Es verdad que Cruise no venía a Cannes desde hacía 30 años, cuando estuvo en competencia con Un horizonte muy lejano, coprotagonizada por su pareja de entonces, Nicole Kidman. Y que hoy por hoy no hay en todo el devaluado firmamento de Hollywood una estrella con un poder de convocatoria de público semejante: cada uno de sus estrenos se convierte en un acontecimiento en sí mismo. Por allí habría que buscar las razones de este “coup de foudre” de Cannes con Cruise, porque el festival impulsa denodadamente la vuelta al cine en las salas y el actor y productor hace exactamente lo mismo, sin duda en una línea muy distinta, pero con el mismo objetivo.
Cursi, autorreferencial, poblada de guiños y vueltas de tuerca argumentales que remiten a la película original de hace 36 años, Top Gun: Maverick es casi un viaje por el túnel del tiempo, con una estética deliberadamente “ochentosa”, donde más de una escena parece concebida por el director Joseph Kosinski a la manera de un videoclip. Ya sea que Maverick confraterniza con los jóvenes pilotos a quienes debe entrenar para una misión suicida o se vuelve a ganar el corazón de un viejo amor (Jennifer Connelly), siempre hay allí una oportuna canción de Lady Gaga para animar el momento. Y la misión en sí misma, contra una base de una potencia enemiga indeterminada pero que se da a entender que difícilmente pueda ser otra que Rusia, es casi un regreso al manifiesto futurista: una celebración del vértigo y la velocidad por sí mismos, con los cromos punzantes de los aviones caza de la Marina estadounidense elevándose fálicamente hacia el cielo.
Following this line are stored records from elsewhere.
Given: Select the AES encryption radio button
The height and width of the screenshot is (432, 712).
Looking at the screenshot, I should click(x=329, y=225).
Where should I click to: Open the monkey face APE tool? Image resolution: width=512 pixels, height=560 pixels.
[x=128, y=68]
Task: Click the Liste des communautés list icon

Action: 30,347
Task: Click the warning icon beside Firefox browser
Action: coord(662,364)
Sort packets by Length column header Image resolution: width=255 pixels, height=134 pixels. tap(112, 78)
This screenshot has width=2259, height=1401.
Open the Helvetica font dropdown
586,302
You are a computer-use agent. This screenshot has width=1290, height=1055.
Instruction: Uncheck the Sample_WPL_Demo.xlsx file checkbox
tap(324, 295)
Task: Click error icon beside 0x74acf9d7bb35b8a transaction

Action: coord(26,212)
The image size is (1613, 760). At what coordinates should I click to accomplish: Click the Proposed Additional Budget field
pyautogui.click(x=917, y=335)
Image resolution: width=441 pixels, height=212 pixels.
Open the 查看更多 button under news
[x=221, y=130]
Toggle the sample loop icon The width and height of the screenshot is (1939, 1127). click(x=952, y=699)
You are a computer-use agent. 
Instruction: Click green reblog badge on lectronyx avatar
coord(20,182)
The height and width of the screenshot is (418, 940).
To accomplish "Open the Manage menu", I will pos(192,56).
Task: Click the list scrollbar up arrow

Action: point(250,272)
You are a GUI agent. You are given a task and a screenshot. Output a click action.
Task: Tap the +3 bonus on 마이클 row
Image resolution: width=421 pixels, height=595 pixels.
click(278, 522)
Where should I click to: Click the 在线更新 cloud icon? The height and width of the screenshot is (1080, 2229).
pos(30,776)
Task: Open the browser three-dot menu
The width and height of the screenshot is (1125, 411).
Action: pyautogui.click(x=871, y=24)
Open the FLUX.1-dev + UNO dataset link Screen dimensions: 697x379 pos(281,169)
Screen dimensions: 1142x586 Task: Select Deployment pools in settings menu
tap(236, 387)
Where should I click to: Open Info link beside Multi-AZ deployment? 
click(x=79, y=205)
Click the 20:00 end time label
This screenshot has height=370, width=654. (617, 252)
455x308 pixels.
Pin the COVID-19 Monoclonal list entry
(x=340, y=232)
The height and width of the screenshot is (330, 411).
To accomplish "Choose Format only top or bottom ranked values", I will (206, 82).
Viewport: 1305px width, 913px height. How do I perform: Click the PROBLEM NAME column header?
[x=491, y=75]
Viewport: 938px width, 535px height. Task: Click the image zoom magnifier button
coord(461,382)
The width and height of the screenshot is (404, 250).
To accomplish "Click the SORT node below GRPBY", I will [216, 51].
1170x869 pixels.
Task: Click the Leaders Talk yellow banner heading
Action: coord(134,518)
Mientras tanto, sin pompa ni circunstancia, un maestro del cine italiano, Marco Bellocchio (82 años), presentó fuera de concurso, en la nueva sección Cannes Premiere, una miniserie producida por la Rai. ¿Pero cómo? ¿Ahora hasta Bellocchio –el director de clásicos como I pugni in tasca y Salto al vacío- hace series? ¿Es que acaso, finalmente, el cine ha muerto? Con Esterno notte, inspirada en el secuestro y asesinato del legendario dirigente de la Democracia Cristiana Aldo Moro, Bellocchio demuestra que no, que no es indispensable rendirse ante la homogeneización de las plataformas. Confirma que él sigue haciendo cine y que la suya, en todo caso, es una película de seis horas de duración, y que por la complejidad de su tema y la multiplicidad de personajes requería de ese aliento épico. Que llega, hay que recordarlo, apenas después de su conmovedor documental íntimo Marx puó aspettare, estrenado aquí en Cannes en la edición del año pasado y que se convirtió en uno de los puntos más altos del reciente Bafici.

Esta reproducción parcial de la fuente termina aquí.